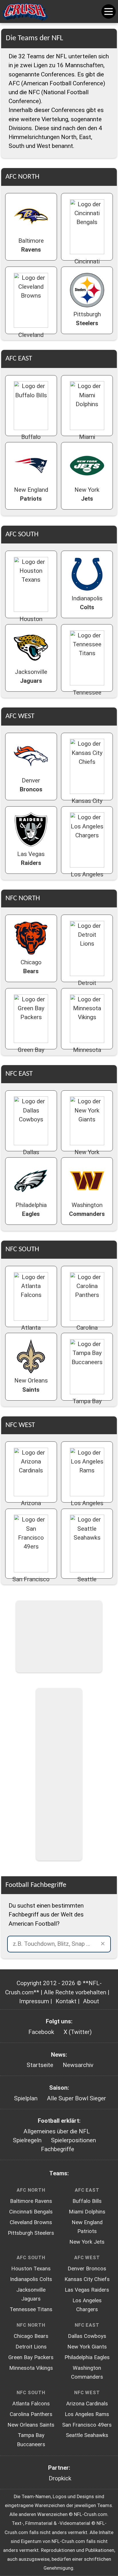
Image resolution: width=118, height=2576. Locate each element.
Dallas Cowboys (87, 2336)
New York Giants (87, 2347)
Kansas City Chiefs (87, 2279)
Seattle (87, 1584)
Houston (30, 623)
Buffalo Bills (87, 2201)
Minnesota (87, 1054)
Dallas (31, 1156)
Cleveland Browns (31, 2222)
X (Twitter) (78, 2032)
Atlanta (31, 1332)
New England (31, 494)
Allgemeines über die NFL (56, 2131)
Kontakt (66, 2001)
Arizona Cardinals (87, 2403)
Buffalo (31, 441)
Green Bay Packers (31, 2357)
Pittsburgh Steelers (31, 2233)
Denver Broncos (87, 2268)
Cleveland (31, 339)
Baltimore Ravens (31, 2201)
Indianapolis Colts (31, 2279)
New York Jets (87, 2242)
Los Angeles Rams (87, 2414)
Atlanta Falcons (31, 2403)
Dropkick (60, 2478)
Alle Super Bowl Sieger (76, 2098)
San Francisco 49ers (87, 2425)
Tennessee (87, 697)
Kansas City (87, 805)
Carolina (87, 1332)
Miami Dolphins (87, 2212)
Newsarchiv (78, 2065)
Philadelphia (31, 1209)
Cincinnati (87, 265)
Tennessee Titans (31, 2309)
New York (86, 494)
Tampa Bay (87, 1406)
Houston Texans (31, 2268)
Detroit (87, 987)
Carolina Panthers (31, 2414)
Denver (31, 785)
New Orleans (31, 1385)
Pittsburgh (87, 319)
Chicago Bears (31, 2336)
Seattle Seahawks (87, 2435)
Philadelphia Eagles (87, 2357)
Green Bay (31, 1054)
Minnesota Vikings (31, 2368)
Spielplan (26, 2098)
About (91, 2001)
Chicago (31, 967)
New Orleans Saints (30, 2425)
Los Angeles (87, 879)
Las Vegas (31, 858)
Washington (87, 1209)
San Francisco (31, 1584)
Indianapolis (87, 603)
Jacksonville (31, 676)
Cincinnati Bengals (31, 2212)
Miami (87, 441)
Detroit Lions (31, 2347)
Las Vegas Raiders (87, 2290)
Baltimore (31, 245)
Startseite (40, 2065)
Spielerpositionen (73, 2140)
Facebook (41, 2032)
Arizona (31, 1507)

+-------+

What the task asks — Give all entries again verbatim, without any images.

Response —
Image resolution: width=118, height=2576. Locate each element.
Dallas Cowboys (87, 2336)
New York Giants (87, 2347)
Kansas City Chiefs (87, 2279)
Seattle (87, 1584)
Houston (30, 623)
Buffalo Bills (87, 2201)
Minnesota (87, 1054)
Dallas (31, 1156)
Cleveland Browns (31, 2222)
X (Twitter) (78, 2032)
Atlanta (31, 1332)
New England (31, 494)
Allgemeines über die NFL (56, 2131)
Kontakt (66, 2001)
Arizona Cardinals (87, 2403)
Buffalo (31, 441)
Green Bay Packers (31, 2357)
Pittsburgh Steelers (31, 2233)
Denver Broncos (87, 2268)
Cleveland (31, 339)
Baltimore Ravens (31, 2201)
Indianapolis Colts (31, 2279)
New York Jets (87, 2242)
Los Angeles Rams (87, 2414)
Atlanta Falcons (31, 2403)
Dropkick (60, 2478)
Alle Super Bowl Sieger (76, 2098)
San Francisco 49ers (87, 2425)
Tennessee (87, 697)
Kansas City (87, 805)
Carolina (87, 1332)
Miami Dolphins (87, 2212)
Newsarchiv (78, 2065)
Philadelphia (31, 1209)
Cincinnati (87, 265)
Tennessee Titans (31, 2309)
New York (86, 494)
Tampa Bay (87, 1406)
Houston Texans (31, 2268)
Detroit (87, 987)
Carolina Panthers (31, 2414)
Denver (31, 785)
New Orleans (31, 1385)
Pittsburgh (87, 319)
Chicago Bears (31, 2336)
Seattle Seahawks (87, 2435)
Philadelphia Eagles (87, 2357)
Green Bay (31, 1054)
Minnesota Vikings (31, 2368)
Spielplan (26, 2098)
About (91, 2001)
Chicago (31, 967)
New Orleans Saints (30, 2425)
Los Angeles (87, 879)
Las Vegas (31, 858)
Washington (87, 1209)
San Francisco (31, 1584)
Indianapolis (87, 603)
Jacksonville (31, 676)
Cincinnati Bengals (31, 2212)
Miami (87, 441)
Detroit Lions (31, 2347)
Las Vegas Raiders (87, 2290)
Baltimore (31, 245)
Startseite (40, 2065)
Spielerpositionen (73, 2140)
Facebook (41, 2032)
Arizona (31, 1507)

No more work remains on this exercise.